Uncle Paul died last week. His obituary summarized his life succinctly--after he finished his time in the Army, he came home and farmed. Farming wasn't just what he did for a living; it defined who he was. Farming to Uncle Paul was more than raising crops--it was raising crops well, raising livestock back in a day when tending livestock required a personal relationship with a scoop shovel, and most importantly, raising a family. Farming and family were one and the same to Uncle Paul. All the values that made his farm successful--hard work, love, discipline--also produced a successful family.

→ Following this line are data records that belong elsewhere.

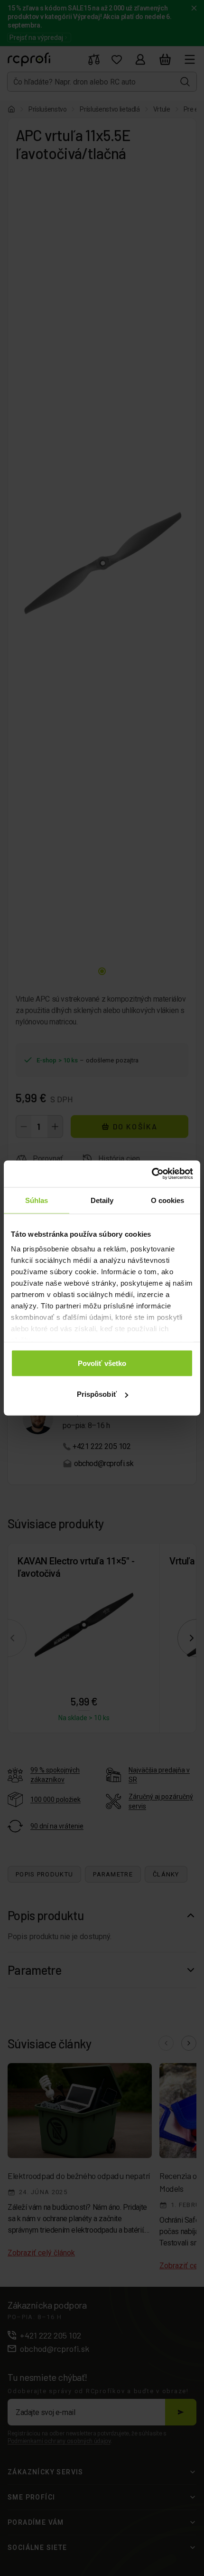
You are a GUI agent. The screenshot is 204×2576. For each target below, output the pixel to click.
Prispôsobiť (97, 1394)
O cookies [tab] (168, 1200)
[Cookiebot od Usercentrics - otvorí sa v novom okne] (151, 1174)
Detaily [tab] (102, 1200)
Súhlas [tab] (36, 1200)
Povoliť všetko (102, 1363)
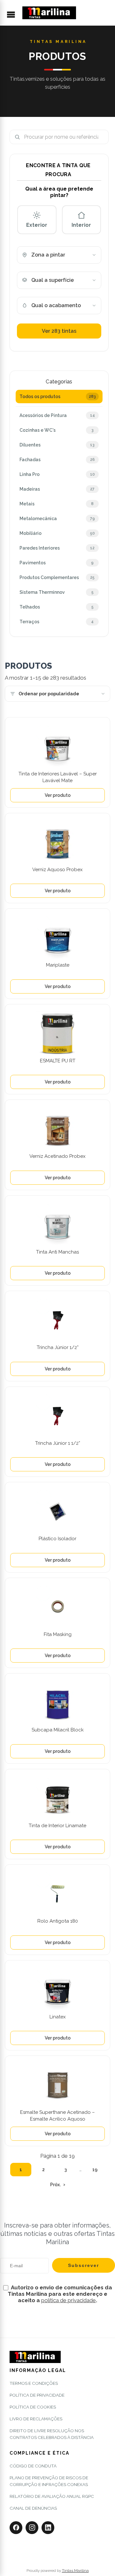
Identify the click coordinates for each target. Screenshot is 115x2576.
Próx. (55, 2184)
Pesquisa (101, 137)
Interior (81, 225)
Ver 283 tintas (59, 331)
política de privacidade (68, 2300)
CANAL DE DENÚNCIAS (33, 2508)
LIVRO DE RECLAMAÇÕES (36, 2418)
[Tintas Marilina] (49, 13)
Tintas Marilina (75, 2570)
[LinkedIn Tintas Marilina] (48, 2527)
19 (94, 2169)
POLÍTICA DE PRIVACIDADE (37, 2395)
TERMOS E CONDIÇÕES (34, 2383)
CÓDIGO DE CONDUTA (33, 2465)
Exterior (36, 225)
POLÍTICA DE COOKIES (33, 2406)
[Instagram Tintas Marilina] (32, 2527)
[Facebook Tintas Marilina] (16, 2527)
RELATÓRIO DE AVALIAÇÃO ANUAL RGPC (52, 2496)
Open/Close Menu (14, 15)
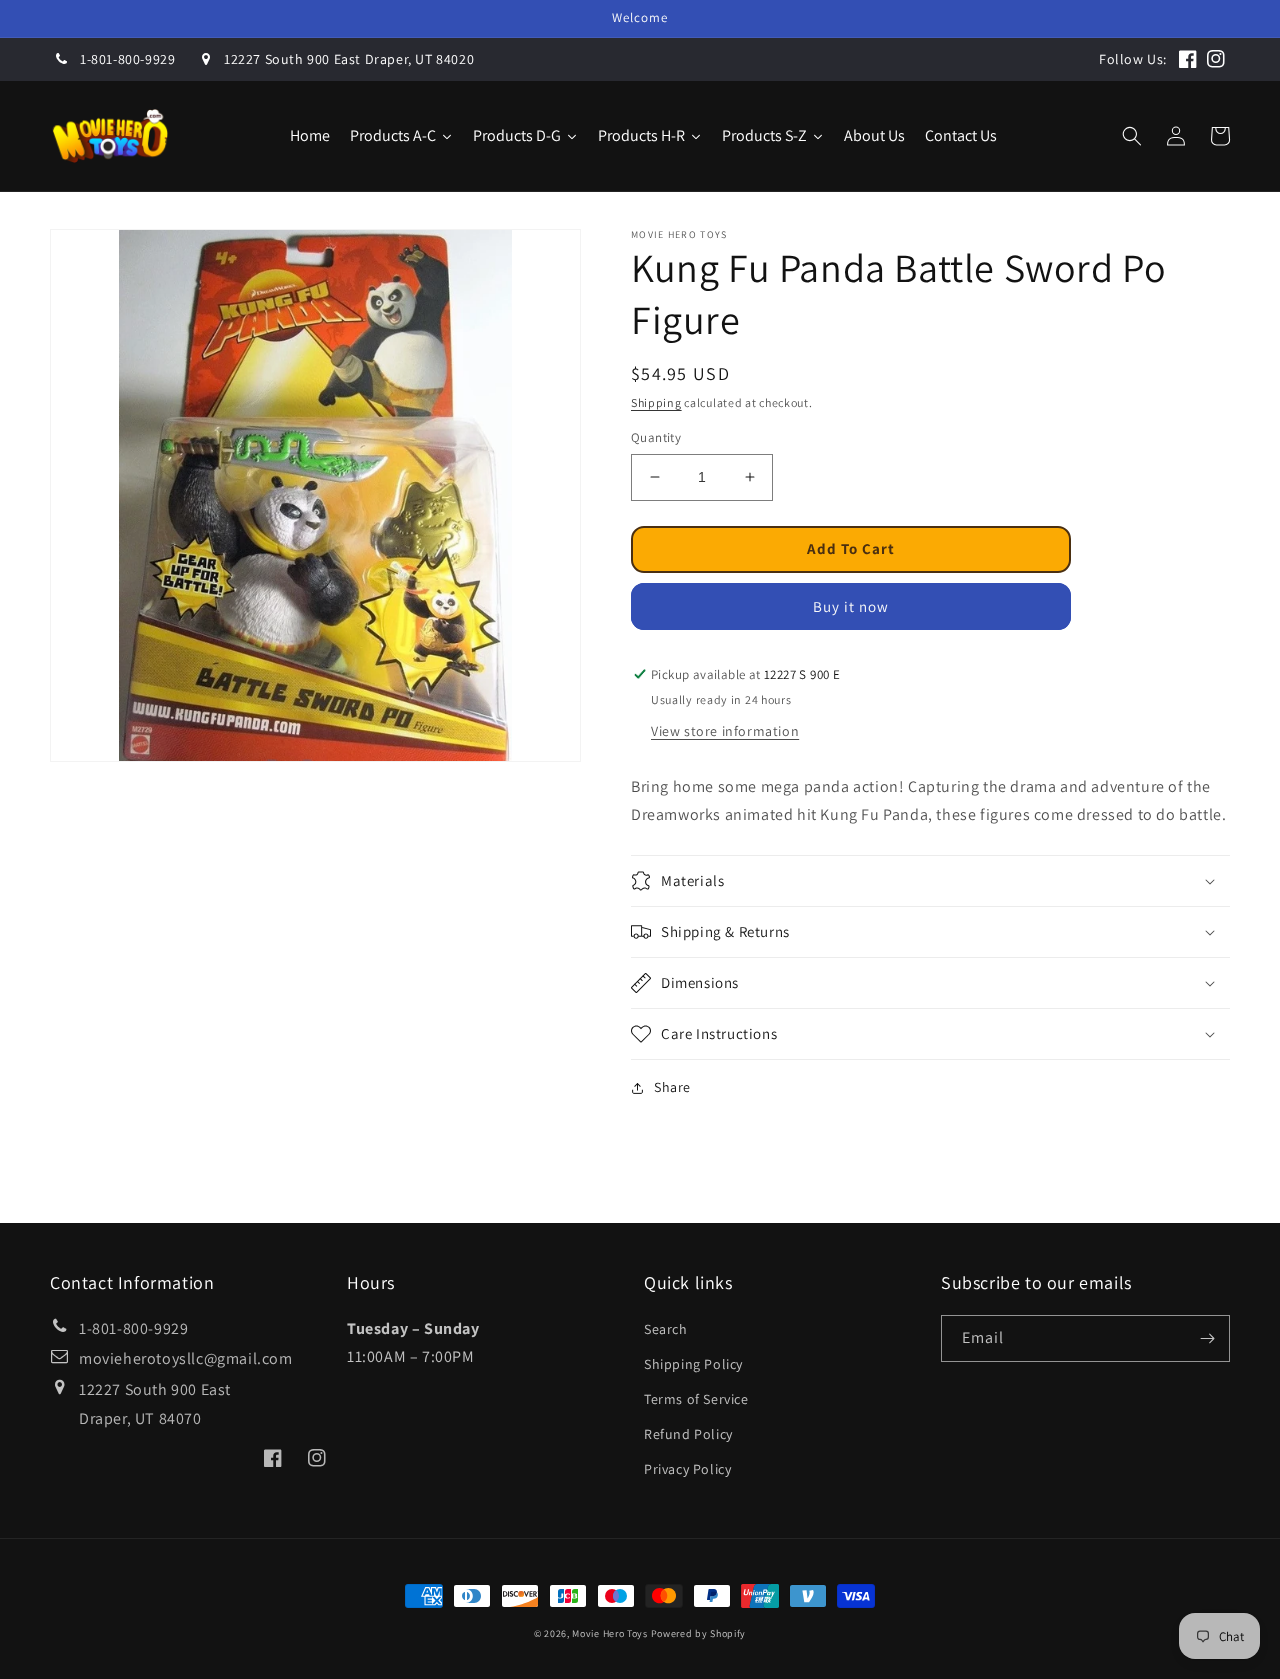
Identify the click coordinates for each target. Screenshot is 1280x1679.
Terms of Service (696, 1399)
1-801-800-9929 (127, 59)
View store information (725, 731)
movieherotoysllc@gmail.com (186, 1358)
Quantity (656, 437)
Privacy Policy (687, 1469)
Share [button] (672, 1087)
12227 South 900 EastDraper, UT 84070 (155, 1404)
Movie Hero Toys (610, 1633)
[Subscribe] (1207, 1338)
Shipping (656, 402)
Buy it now (851, 606)
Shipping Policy (693, 1364)
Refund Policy (688, 1434)
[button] (1132, 136)
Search (666, 1329)
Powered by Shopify (699, 1633)
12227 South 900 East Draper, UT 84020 (349, 59)
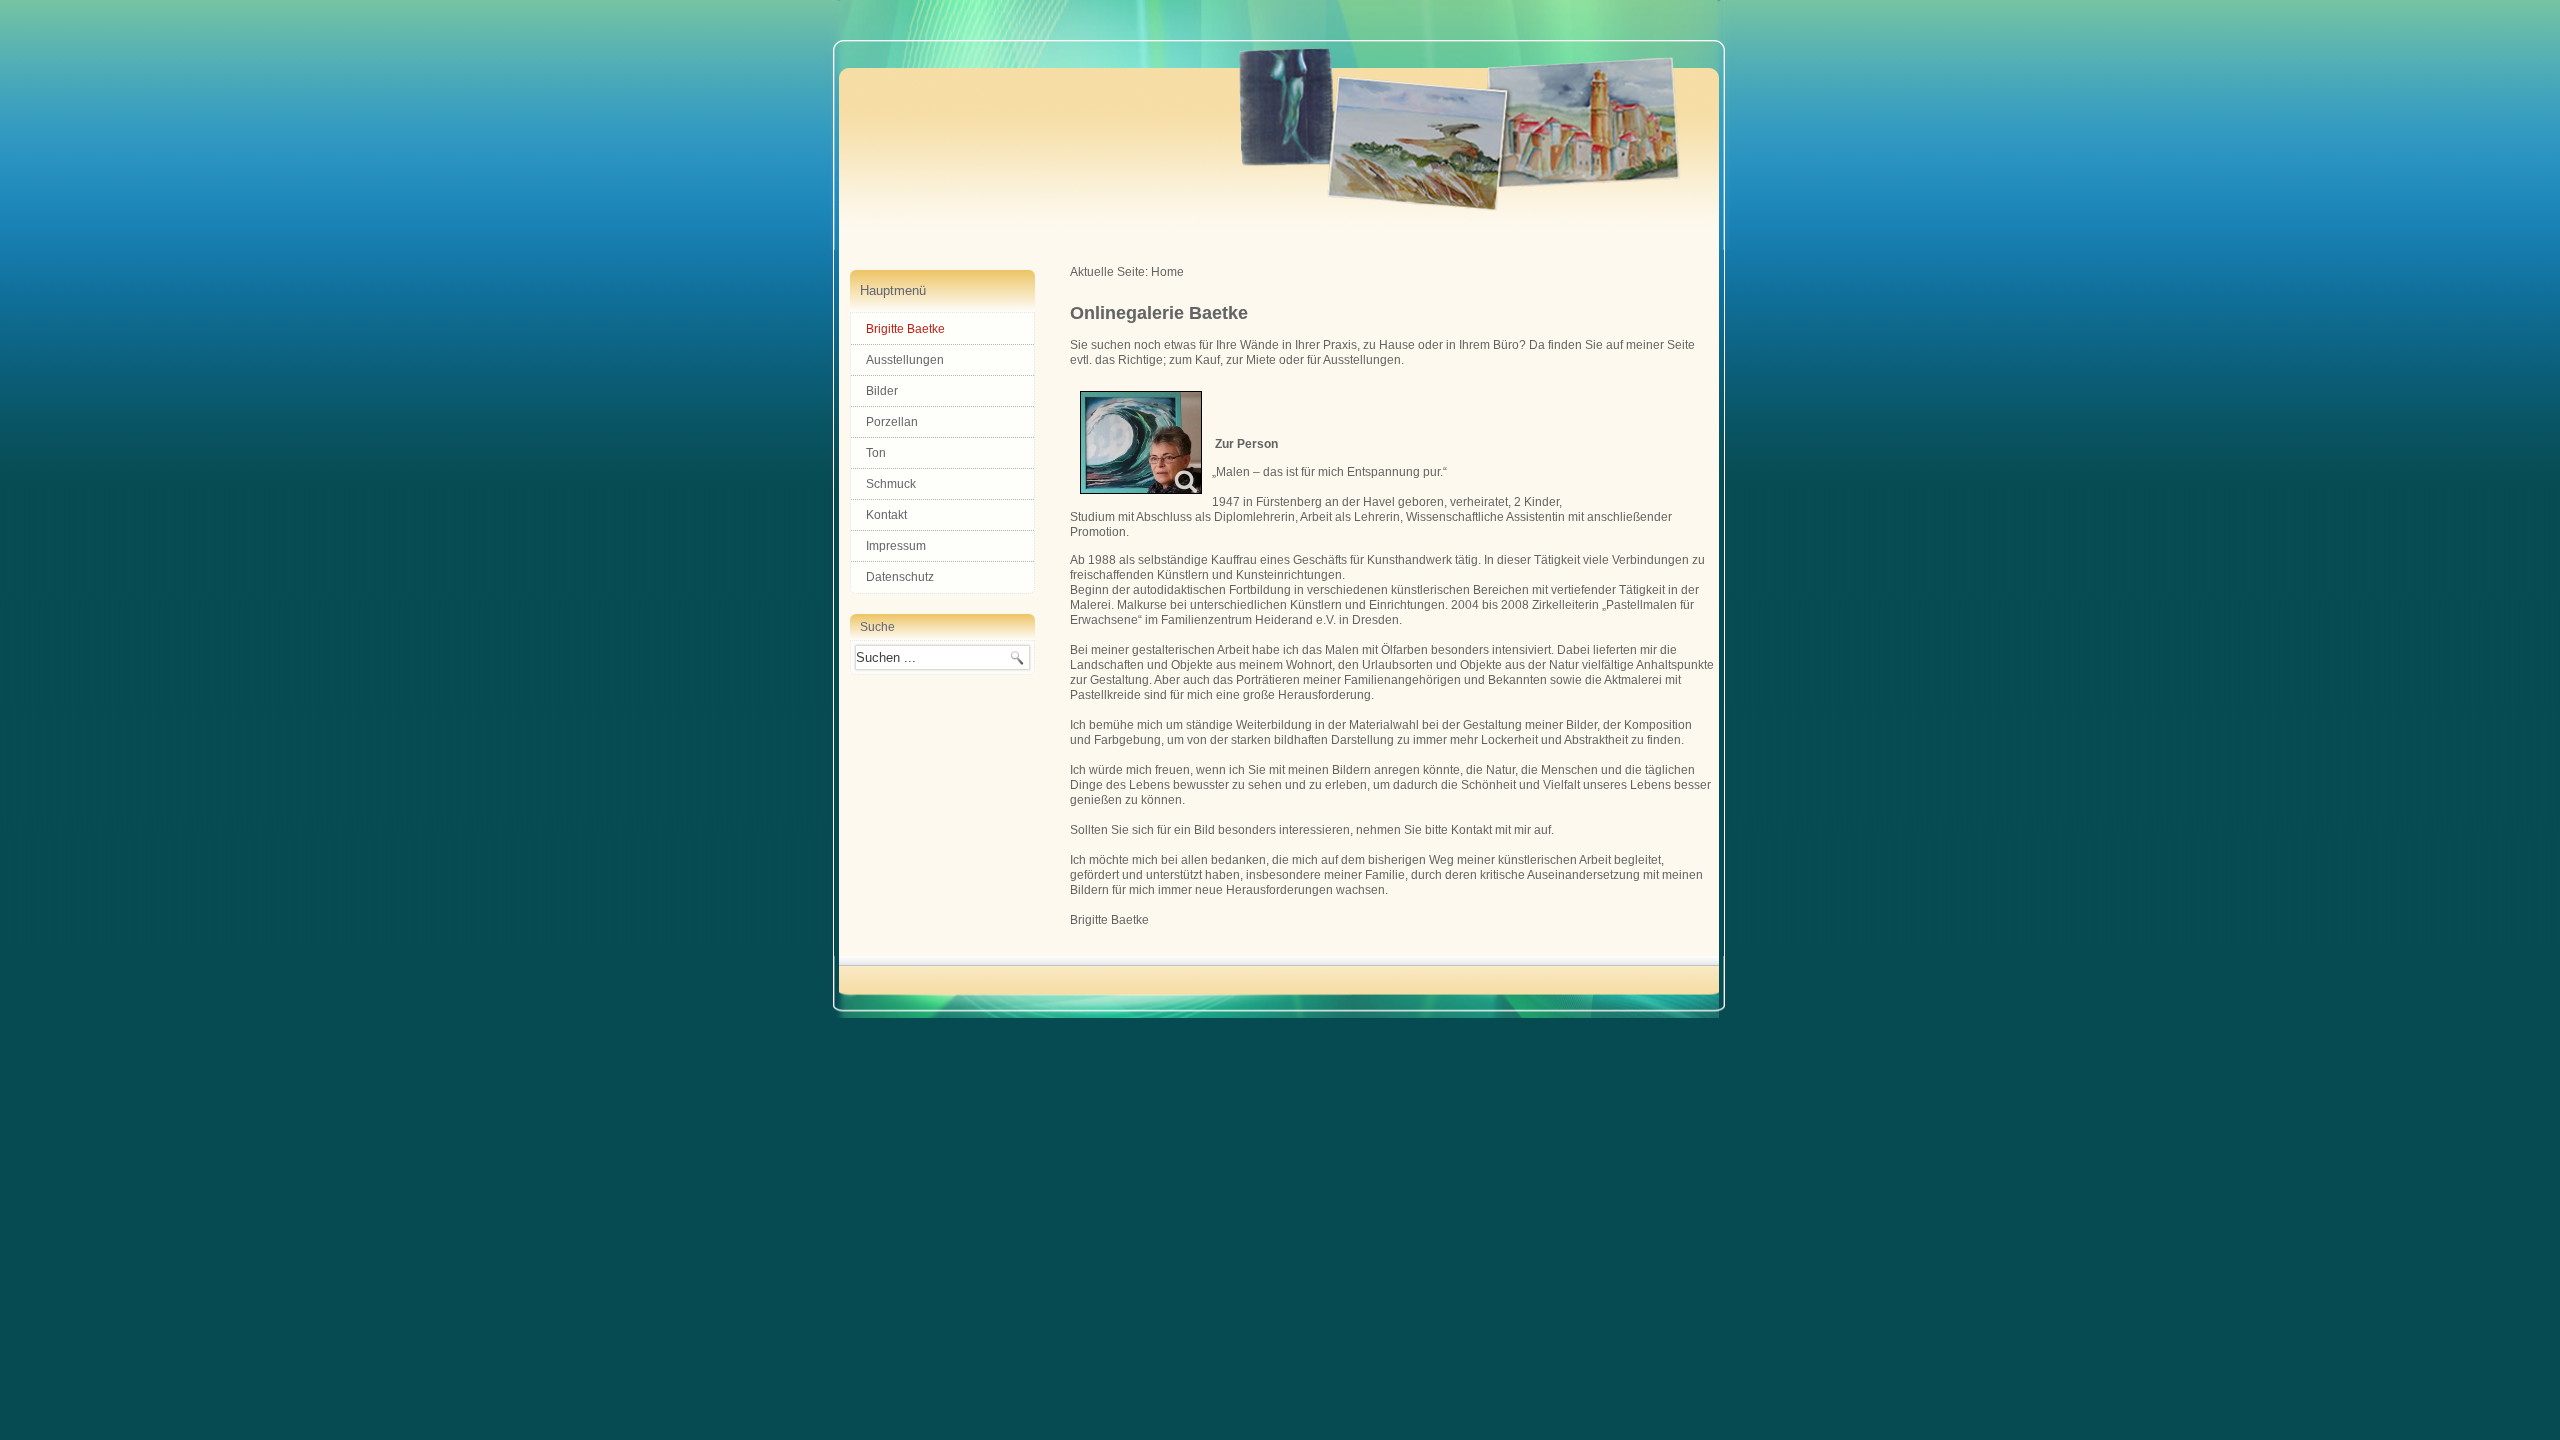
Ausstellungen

His funeral was a farmer's funeral. The funeral home was packed with farm folk with sunburned faces and pale foreheads, standing in line for an hour or more to pay respects, taking softly while they waited about crop prices and how much rain they got the day before. The kind of stuff that Uncle Paul liked to talk about.
It's too bad Uncle Paul missed it. He would have enjoyed visiting with all the folks who showed up at the visitation and funeral, and he would have been unspeakably proud of the six solemn, burly grandsons who carried his coffin.
But, knowing Uncle Paul, he would also have grumbled good-naturedly about the way they did it. There were two ways to farm and raise a family--the wrong way, and Uncle Paul's way. Stubborn, proud, honest, caring, hard-working, with a wry sense of humor and a loving family that misses him immensely.
Not a bad legacy for an Iowa farmer. Rest In Peace, Paul Mickelson.